Staff Research Associate

Title: Process Engineer Pharmaceuticals I

Duration: 7 Months

Location: Research Triangle Park, NC

Only W2 candidates are eligible for this position. Third-party or C2C candidates will not be considered.

Job Description:

Client is seeking a contract Process Engineer/Research Associate to provide hands-on laboratory and manufacturing support of AAV (rAAV) vector research and late-stage clinical gene therapy programs.

This role is execution-focused, supporting upstream and downstream manufacturing operations, routine experiments, and process development studies working in close coordination with manufacturing and MSAT staff. The contractor will contribute to the timely completion of manufacturing and laboratory studies, data collection, and manufacturing readiness ensuring alignment with existing protocols to support early-stage gene therapy programs, technology development, and internal research priorities.
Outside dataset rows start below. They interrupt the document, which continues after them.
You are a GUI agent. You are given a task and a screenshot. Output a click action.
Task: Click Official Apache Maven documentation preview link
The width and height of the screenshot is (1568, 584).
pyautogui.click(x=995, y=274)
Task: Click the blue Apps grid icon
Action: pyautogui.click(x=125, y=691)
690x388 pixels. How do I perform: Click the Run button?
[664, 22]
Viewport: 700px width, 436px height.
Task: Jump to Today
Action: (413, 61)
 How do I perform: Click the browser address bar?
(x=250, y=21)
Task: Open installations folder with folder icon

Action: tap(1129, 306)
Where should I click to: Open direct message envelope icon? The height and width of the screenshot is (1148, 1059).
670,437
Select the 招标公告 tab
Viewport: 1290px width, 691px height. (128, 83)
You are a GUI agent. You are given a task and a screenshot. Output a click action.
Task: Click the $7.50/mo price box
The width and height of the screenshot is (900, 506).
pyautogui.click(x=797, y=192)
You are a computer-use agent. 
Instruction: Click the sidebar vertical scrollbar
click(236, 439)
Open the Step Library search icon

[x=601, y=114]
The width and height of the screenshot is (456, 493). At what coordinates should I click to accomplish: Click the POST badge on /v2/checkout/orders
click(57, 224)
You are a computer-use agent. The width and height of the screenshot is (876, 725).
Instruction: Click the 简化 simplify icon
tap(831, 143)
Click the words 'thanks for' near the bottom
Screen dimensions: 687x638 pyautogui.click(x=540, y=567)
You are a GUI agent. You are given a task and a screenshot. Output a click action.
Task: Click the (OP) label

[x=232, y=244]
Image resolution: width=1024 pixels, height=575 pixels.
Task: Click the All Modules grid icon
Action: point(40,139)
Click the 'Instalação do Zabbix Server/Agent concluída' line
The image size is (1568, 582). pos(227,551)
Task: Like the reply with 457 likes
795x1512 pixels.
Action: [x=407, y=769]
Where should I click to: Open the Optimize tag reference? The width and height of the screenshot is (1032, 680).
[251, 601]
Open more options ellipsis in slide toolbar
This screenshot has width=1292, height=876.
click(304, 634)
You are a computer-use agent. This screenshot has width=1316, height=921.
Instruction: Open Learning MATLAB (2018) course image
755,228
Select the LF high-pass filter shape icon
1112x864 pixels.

This is a laboratory-based contract role intended to support day-to-day manufacturing and experimental execution working closely with pre-clinical manufacturing and MSAT scientists. This role does not carry people-management or long-term program ownership responsibilities and is well suited for individuals who thrive in an execution-driven environment.

Key Responsibilities

• Execute routine and defined rAAV manufacturing and laboratory activities for research and GLP-grade studies following established protocols and batch records.
• Perform hands-on upstream and downstream operations, including:

1. Cell culture and maintenance
2. Vector production in shake flasks, WAVE bioreactors, and/or stirred-tank bioreactors
3. Centrifugation, filtration, chromatography, and related purification steps

• Support process development and experimental studies, including process characterization and robustness testing, at small and pilot-scale by executing assigned experiments and manufacturing runs according to approved protocols, batch records, and study plans, ensuring accurate data generation and traceability.
• Maintain clear, real time and accurate documentation of laboratory activities, experimental results, and manufacturing data in paper or electronic systems in accordance with department procedures to ensure compliance and data integrity..
• Assist with batch record completion, data compilation, and data review.
• Communicate experimental progress, observations, and results to project stakeholders in a clear and timely manner.
• Support manufacturing investigations and troubleshooting activities, including execution of confirmatory experiments and data collection to inform root-cause analysis.
• Contribute to technical protocols, experimental reports, and summary presentations describing executed work and generated data, as needed.
• Support daily laboratory operations, including:

1. Equipment setup, operation, and routine maintenance
2. Coordination and execution of laboratory activities
3. Maintaining a clean, organized, and inspection-ready lab environment
4. Ensuring materials, consumables, and reagents are available for assigned experiments in coordination with lab management and solution prep teams.

• Follow established safety procedures, SOPs, and documentation practices at all times.
• Adhere to all safety, quality, and data integrity requirements during laboratory and manufacturing-support activities.

Required Qualifications

• BS or MS degree in a biological or engineering discipline required (Biotechnology, Chemistry/Biochemistry, Chemical/Biochemical Engineering, or equivalent)
• Minimum 2 years (BS)/0 years (MS) of relevant experience in laboratory research, biologics manufacturing and a desire to continue in a laboratory-focused role, preferably within:

1. Manufacturing
2. MSAT
3. Process Development

• Experience or familiarity with upstream and/or downstream bioprocess operations
• Comfort executing experiments under direction, following protocols, and meeting scheduled deliverables
• Ability to work on-site in a fast-paced laboratory environment

Preferred Experience

• Prior exposure to cGMP manufacturing environments or manufacturing-support laboratories
• Hands-on experience executing scale-up, scale-down, or process characterization experiments
• Familiarity with DOE concepts and experimental execution (design and analysis support may be provided by others)
• Experience using JMP or similar statistical tools (execution-focused)
• Strong working knowledge of Microsoft Word, Excel, and PowerPoint
• Excellent attention to detail and data accuracy

Ideal Contractor Profile

• Execution-oriented with a strong preference for hands-on laboratory work
• Comfortable working under established protocols and technical direction
• Organized, reliable, and able to manage assigned experiments independently once trained
• Adaptable to changing project priorities and manufacturing timelines
• Collaborative team player who communicates clearly with scientists, engineers, and manufacturing stakeholders
• Willing to support on-site manufacturing or lab schedule needs, including periodic weekend coverage.